* Work instructions *
Answer these questions from the debugging and testing text:
1. For how many observations are the selected fields traced?
2. In which directory is the trace.csv file written?
3. What happens to any field longer than 100 characters?

-- Selected text start --

Debugging & Testing¶

Debugging Options¶

Add print statements to the node files:
- log.Println() for Golang nodes. Note, you need to add "log", or log "github.com/sirupsen/logrus" to the import list.
- logging.Info() for Python nodes. Note, you need to add import logging to the top of the file. The print() function in Python does not work well in parallel.
Run a node independently in a debugger
Use the --trace <fields> option on the vor run command.

Using the --trace <fields> option, select one or more fields used in a process. The selected fields would be traced for 10 observations. Tracing will produce a trace.csv file in the output/<jobID>/trace directory with the following form:

order,obs,thread,node,queue,fieldName,...
1,1,1,firstNode,input,NaN
2,2,1,firstNode,input,1.5
3,3,1,firstNode,input,-14
4,1,1,secondNode,output,NaN
5,4,1,firstNode,input,56
6,2,1,secondNode, output,1.5
...

Where:

order is basically a timestamp of when the field was processed. This is a useful column for sorting. For example sort by obs and order to get a sequence of values for each observation.
obs is the observation number for the named queue. The observation number may not correspond across nodes/queues.
thread is the thread number for the node feeding the queue. It would be useful for the user to disable threading for more clarity in the trace.
node is the name of the node that is the source of the value.
queue is name of the queue the field was observed on.
fieldName is the value of the field as observed in the queue. When multiple fields are selected, <NA> will indicate the field is not present in the current queue.

Note: any field longer than 100 chars will be truncated.

Generating Test Data¶

Testing nodes and processes is an important and efficient activity in VOR Stream. The vor generate command was created to make generating test data easy, both as input data to a process, and input data for testing nodes individually.

-- Selected text end --
-- Stored records start --

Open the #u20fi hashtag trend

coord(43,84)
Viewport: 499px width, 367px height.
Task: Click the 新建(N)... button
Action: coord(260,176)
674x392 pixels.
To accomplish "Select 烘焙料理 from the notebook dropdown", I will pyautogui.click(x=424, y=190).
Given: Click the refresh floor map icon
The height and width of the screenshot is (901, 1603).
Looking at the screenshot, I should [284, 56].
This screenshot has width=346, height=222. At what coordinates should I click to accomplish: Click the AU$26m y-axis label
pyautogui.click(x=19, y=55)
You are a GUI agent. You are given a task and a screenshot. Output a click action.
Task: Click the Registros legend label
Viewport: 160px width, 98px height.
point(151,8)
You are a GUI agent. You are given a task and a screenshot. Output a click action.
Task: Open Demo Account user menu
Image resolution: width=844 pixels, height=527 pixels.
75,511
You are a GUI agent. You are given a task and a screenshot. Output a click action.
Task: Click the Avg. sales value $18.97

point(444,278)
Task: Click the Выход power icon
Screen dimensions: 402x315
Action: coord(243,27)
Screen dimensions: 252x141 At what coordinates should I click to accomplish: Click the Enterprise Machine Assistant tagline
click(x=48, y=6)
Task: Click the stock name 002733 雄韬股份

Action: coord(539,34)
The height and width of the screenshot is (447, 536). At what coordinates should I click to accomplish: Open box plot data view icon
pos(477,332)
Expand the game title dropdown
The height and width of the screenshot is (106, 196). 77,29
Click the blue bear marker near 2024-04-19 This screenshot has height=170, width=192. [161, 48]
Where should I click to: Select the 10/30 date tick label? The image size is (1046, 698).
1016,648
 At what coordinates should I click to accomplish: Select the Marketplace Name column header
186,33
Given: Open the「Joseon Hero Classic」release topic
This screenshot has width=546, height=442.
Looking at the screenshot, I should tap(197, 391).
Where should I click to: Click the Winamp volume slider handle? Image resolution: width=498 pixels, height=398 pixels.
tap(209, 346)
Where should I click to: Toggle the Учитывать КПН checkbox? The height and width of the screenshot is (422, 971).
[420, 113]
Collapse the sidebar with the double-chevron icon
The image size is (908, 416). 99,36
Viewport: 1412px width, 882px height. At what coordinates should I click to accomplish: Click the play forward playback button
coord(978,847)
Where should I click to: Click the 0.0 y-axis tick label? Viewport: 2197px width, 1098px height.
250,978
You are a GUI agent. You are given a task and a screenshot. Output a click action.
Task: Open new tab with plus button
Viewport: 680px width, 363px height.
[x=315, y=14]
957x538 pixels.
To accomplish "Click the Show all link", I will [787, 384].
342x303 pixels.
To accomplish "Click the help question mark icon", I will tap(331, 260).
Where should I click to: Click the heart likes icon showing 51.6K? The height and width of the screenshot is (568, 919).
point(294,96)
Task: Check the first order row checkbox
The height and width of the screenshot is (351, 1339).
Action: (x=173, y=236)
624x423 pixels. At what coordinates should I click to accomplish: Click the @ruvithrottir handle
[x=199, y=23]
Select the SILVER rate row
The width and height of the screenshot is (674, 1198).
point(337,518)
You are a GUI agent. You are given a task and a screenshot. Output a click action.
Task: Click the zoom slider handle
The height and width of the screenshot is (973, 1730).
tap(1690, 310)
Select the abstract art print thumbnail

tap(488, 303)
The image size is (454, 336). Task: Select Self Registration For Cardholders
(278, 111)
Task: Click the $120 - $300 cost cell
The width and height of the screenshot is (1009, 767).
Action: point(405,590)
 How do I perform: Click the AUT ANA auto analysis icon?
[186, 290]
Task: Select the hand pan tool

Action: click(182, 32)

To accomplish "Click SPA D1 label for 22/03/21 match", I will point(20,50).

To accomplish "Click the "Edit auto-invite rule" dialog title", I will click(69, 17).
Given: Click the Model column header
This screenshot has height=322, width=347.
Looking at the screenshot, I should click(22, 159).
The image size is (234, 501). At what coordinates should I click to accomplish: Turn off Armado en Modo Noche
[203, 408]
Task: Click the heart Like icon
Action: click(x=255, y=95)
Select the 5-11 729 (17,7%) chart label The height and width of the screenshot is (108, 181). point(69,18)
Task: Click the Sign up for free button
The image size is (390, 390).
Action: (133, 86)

-- Stored records end --

* Output of the exercise *
1. 10 observations.
2. output/<jobID>/trace
3. It is truncated.